Note that in some implementations assertions 402, 403, and 404 can
include different phrasings of the same idea. Furthermore, using
the techniques described above, search engine 121 can limit query
results to web pages that include relatively high-confidence
assertions.
Graph Models
[0045] As mentioned above, in some implementations, modeling engine
205 can model the assertions by generating a graph. FIG. 5
illustrates seven assertions A1 through A7. Assertions A1 through
A7 will be discussed with respect to FIG. 6, which illustrates an
exemplary graph 600. Graph 600 includes seven nodes that represent
assertions A1-A7. For the purposes of this example, A1 can
represent a labeled assertion that is known to be true, and nodes
A2-A7 can represent unlabeled assertions. Graph 600 also includes
nodes D1, D2, and D3 which can represent three data sources.
[0046] As mentioned above, block 302 of method 300 can include
identifying relationships between assertions that (1) are on the
same subject or (2) are provided by the same data source.
Relationships between assertions on the same subject are
represented as edges between these assertions. Thus, e.g., edge 601
indicates that assertions A3 and AS are on the same subject, i.e.,
John Doe's net worth. Likewise, edge 602 indicates that assertions
A1 and A7 are on the same subject, i.e., John Doe's birthday. Note
that edges 601 and 602 are shown as thicker solid lines in FIG.
6.
[0047] Relationships between assertions from the same data source
can also be represented as edges in graph 600. Edges shown as
thinner solid lines in FIG. 6 represent relationships between
assertions from the same data source. For example, edge 611
indicates that assertions A4 and A5 are from the same data source.

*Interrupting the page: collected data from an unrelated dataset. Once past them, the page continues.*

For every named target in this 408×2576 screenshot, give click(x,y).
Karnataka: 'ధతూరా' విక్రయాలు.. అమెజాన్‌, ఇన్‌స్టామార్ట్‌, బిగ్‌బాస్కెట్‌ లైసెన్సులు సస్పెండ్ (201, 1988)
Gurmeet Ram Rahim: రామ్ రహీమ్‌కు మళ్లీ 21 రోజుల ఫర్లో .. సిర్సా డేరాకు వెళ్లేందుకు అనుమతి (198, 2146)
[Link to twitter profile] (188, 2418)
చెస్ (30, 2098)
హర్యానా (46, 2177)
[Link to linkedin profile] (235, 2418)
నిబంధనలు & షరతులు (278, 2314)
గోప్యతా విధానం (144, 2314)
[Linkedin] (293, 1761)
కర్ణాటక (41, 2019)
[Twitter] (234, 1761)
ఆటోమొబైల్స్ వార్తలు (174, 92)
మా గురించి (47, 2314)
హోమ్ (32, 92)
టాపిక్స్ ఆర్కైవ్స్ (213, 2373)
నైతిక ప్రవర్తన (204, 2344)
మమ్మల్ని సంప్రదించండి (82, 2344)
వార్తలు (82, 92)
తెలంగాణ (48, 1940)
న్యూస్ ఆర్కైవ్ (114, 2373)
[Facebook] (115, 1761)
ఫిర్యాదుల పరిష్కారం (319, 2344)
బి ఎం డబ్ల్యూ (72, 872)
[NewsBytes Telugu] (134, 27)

Likewise, edge 612 indicates that assertions A4 and A2 are from the
same data source, and so on for edges 613, 614, 615, 616, and 617.
Dashed lines 621, 622, and 623 respectively indicate that
assertions A4, A2, and A5 are provided by data source D1, dashed
lines 624, 625, and 626 respectively indicate that assertions A2,
A1, and A3 are provided by data source D2, and dashed lines 627 and
628 respectively indicate that assertions A6 and A7 are provided by
data source D3. Note that dashed lines 621, 622, and 623 are not
necessarily considered edges of graph 600.
[0048] As mentioned above, assertion A1 is a labeled assertion that
is considered to be true, distinguished by a thicker circle in FIG.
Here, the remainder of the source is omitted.